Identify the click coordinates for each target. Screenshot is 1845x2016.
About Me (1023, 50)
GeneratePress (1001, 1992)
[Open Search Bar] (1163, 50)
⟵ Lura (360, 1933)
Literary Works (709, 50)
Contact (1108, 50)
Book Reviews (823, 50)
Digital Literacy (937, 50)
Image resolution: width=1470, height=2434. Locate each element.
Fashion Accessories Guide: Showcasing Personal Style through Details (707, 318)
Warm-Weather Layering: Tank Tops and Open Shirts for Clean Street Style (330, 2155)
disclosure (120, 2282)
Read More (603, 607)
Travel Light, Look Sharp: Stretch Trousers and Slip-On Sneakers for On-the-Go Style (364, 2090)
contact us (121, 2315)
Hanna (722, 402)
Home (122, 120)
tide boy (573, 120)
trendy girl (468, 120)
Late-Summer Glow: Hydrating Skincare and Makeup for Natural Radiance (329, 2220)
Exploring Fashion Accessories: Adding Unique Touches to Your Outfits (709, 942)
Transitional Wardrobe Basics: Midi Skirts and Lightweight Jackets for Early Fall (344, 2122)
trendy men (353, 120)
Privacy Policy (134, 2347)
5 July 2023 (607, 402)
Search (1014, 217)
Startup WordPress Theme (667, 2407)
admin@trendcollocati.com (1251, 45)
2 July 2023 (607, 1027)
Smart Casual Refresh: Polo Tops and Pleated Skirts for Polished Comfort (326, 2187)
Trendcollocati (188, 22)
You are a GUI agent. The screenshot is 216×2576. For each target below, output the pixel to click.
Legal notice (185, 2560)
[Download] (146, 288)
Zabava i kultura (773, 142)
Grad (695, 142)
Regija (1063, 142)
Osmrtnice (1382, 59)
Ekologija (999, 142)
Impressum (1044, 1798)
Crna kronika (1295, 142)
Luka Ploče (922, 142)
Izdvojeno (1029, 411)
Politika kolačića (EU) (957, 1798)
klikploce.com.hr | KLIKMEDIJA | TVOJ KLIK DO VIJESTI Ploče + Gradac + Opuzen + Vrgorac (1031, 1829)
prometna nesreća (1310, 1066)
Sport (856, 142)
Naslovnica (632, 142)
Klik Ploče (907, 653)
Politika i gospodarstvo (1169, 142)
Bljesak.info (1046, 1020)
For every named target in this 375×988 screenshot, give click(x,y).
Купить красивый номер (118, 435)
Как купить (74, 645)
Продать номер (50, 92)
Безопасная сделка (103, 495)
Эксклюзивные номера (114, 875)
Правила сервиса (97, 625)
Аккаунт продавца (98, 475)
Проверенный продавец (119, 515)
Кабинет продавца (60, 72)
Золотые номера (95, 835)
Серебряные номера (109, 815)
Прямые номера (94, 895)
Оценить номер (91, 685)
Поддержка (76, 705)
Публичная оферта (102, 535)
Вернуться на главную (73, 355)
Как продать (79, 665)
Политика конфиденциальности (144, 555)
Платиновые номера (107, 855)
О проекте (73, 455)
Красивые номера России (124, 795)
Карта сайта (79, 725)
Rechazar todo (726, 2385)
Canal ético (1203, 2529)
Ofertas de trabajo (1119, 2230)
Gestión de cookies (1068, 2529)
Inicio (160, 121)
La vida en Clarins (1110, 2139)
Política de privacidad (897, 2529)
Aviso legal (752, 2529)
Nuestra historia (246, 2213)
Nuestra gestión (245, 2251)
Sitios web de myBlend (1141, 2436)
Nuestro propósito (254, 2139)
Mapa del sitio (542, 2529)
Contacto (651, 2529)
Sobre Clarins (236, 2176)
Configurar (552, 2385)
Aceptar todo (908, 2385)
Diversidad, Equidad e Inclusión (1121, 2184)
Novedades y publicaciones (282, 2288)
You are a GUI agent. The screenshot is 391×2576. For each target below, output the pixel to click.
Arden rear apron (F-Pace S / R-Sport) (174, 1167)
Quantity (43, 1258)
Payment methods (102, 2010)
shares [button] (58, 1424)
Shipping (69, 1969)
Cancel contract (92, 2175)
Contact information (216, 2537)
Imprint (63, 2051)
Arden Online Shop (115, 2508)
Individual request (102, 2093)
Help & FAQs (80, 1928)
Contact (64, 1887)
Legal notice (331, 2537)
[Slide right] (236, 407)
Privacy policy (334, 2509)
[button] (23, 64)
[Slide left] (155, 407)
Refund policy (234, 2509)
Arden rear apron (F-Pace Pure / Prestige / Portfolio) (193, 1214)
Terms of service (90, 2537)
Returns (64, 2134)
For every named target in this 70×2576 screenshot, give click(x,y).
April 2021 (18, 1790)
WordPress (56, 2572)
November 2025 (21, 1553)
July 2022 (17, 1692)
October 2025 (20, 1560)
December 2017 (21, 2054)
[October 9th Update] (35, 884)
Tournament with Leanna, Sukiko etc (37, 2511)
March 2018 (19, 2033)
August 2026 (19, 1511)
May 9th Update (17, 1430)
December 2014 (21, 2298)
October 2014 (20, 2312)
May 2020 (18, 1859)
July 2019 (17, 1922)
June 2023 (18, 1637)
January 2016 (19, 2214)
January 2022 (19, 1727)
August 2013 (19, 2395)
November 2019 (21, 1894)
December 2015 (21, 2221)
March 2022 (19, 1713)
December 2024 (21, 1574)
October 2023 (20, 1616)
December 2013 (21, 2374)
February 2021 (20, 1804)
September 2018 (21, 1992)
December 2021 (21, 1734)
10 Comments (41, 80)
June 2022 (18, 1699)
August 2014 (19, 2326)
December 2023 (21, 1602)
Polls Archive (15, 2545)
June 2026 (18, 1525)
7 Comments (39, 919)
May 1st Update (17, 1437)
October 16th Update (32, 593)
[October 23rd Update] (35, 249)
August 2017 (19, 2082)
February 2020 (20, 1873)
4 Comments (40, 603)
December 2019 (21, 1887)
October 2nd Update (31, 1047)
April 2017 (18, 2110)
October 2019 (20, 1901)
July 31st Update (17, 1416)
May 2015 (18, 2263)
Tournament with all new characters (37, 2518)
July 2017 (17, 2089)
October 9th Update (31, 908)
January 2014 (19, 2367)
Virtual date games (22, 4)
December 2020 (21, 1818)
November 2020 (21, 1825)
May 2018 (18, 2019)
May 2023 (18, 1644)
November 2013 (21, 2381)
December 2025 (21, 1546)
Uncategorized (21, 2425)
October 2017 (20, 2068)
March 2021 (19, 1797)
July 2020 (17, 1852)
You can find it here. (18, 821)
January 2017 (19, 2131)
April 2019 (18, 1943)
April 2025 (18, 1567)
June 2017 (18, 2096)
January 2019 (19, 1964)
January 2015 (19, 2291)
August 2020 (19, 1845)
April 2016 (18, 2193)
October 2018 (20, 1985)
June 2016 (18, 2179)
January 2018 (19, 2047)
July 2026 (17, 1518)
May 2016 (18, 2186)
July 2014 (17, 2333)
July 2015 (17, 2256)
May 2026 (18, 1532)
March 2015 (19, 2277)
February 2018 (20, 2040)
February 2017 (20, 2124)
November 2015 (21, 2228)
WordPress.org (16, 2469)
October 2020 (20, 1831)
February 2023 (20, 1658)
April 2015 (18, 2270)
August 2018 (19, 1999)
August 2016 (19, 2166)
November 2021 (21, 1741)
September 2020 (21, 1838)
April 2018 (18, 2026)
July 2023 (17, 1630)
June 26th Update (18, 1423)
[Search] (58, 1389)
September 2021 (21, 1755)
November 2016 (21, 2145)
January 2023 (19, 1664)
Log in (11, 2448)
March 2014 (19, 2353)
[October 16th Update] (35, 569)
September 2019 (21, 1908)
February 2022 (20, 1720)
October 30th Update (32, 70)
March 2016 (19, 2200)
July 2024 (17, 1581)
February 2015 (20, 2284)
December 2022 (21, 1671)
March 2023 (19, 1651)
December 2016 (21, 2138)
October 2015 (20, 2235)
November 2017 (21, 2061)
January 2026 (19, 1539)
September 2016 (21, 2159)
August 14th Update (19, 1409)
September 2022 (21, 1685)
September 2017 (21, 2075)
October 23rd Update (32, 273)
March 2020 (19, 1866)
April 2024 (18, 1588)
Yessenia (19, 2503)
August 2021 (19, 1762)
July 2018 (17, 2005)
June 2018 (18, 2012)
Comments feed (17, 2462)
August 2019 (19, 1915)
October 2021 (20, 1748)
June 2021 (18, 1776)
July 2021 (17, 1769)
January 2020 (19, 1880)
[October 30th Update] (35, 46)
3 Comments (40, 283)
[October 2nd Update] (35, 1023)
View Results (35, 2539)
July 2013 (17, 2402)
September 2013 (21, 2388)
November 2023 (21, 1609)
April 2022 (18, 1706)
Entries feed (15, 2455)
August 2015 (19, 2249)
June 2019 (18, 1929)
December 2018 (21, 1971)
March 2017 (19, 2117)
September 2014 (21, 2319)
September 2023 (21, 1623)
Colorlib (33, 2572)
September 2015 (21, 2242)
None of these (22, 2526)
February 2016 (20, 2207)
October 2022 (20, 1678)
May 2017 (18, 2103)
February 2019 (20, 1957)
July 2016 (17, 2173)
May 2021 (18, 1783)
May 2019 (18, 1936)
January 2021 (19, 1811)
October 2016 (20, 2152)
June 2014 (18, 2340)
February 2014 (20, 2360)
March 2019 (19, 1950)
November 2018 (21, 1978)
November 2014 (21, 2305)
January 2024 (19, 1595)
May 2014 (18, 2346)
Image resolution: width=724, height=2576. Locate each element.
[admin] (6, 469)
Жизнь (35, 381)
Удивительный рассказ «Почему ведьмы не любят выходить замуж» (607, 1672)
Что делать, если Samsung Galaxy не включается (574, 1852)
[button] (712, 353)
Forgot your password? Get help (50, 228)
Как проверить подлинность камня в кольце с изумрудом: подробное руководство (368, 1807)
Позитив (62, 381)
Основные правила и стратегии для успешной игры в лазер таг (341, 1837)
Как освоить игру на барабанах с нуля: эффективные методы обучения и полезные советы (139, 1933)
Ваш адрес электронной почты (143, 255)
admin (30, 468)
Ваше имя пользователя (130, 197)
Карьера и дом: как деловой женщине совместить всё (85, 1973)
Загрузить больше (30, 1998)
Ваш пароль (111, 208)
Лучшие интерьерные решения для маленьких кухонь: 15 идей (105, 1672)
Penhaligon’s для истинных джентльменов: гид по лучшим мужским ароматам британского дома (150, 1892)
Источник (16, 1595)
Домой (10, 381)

_EXERCISE OBJECTIVE:_ Output the lines of the records above exactly as they appear, from the line containing "contact us (121, 2315)" through the line containing "Smart Casual Refresh: Polo".

_REPLY:_
contact us (121, 2315)
Hanna (722, 402)
Home (122, 120)
tide boy (573, 120)
trendy girl (468, 120)
Late-Summer Glow: Hydrating Skincare and Makeup for Natural Radiance (329, 2220)
Exploring Fashion Accessories: Adding Unique Touches to Your Outfits (709, 942)
Transitional Wardrobe Basics: Midi Skirts and Lightweight Jackets for Early Fall (344, 2122)
trendy men (353, 120)
Privacy Policy (134, 2347)
5 July 2023 (607, 402)
Search (1014, 217)
Startup WordPress Theme (667, 2407)
admin@trendcollocati.com (1251, 45)
2 July 2023 (607, 1027)
Smart Casual Refresh: Polo Tops and Pleated Skirts for Polished Comfort (326, 2187)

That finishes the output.